Ю. М. Лотман. О структурализме: Работы 1965–1970 годов / Под ред. И. А. Пильщикова; сост., подгот. текста, сопроводит. ст. и коммент. И. А. Пильщикова, Н. В. Поселягина и М. В. Трунина. Таллинн: Издательство ТЛУ, 2018
Ранний Лотман
Структуралистские исследования занимали центральное место в научном творчестве Юрия Лотмана второй половины 1960-х — начала 1970-х годов. Фактически именно с его монографии «Лекции по структуральной поэтике», вышедшей в 1964 году, и прошедшей в августе того же года на спортивной базе Тартуского университета в Кяэрику [первой] Летней школы по вторичным моделирующим системам и начинается Тартуско-московская (или Московско-тартуская, в зависимости от того, на каком из двух ее «мозговых центров» ставить основной акцент) семиотическая школа. Дальнейшие лотмановские исследования в области типологии культуры и семиотики стали развитием идей, впервые сформулированных в его ранних структуралистских работах.
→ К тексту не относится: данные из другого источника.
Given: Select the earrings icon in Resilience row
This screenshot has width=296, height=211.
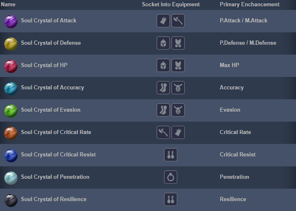Looking at the screenshot, I should (x=171, y=199).
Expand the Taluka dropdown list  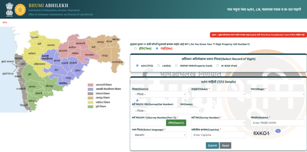click(218, 94)
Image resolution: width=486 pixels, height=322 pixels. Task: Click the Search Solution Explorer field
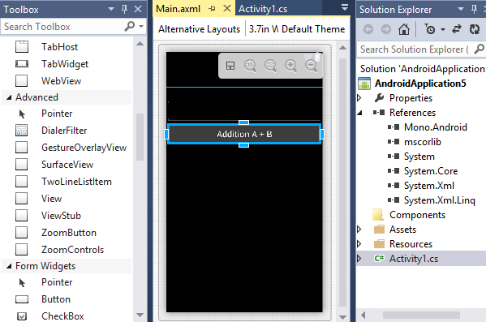pos(415,49)
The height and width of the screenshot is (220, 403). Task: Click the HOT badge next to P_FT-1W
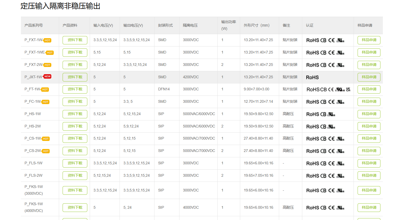pyautogui.click(x=45, y=90)
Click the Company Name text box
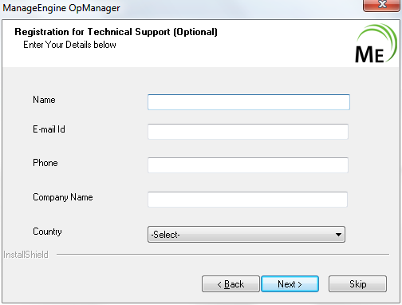Viewport: 402px width, 305px height. point(247,200)
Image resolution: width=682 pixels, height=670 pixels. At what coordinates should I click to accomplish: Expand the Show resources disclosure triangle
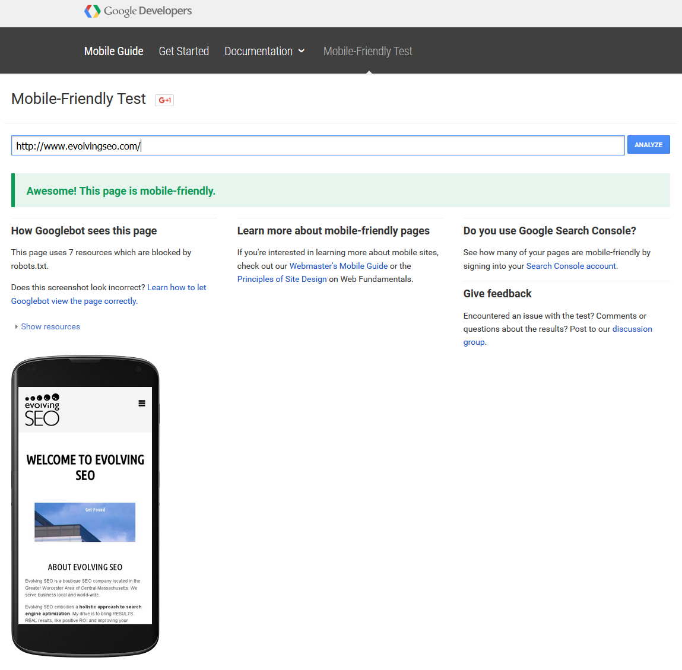click(17, 327)
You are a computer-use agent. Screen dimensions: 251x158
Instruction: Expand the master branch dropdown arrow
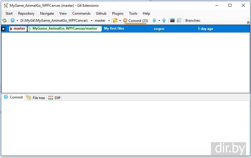pos(109,21)
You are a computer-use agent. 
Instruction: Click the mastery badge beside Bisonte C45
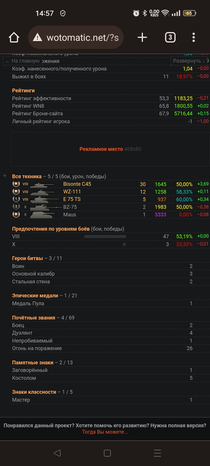pos(16,184)
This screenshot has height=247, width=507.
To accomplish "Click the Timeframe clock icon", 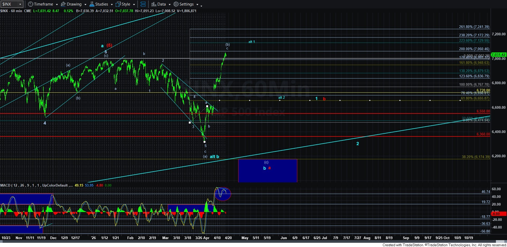I will pos(31,4).
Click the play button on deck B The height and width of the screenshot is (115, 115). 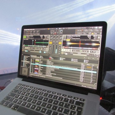[64, 50]
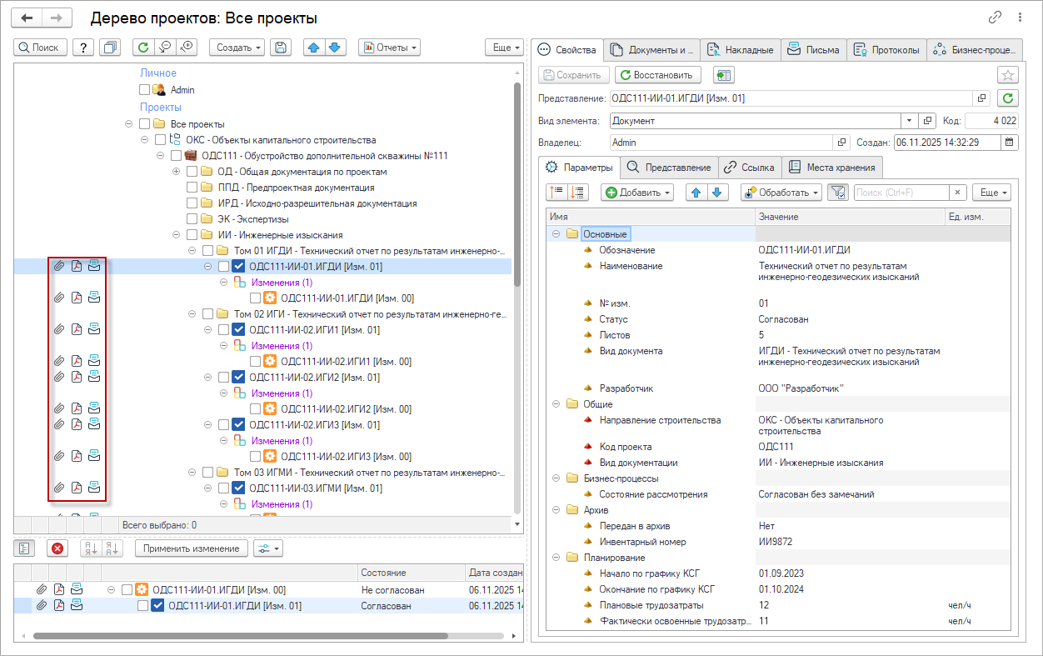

Сын Лотмана, Михаил, вспоминал об этом периоде жизни отца: «В конце 1950-х — начале 1960-х гг. Ю. М. Лотман пережил острый творческий кризис: круг проблем, исследованию которых он посвятил предшествующие годы, если и не полностью утратил для него интерес, то, во всяком случае, потерял значительную часть своей привлекательности. Первоначальное недовольство собой, однако, вскоре перешло в осознание кризисности ситуации в самом отечественном литературоведении».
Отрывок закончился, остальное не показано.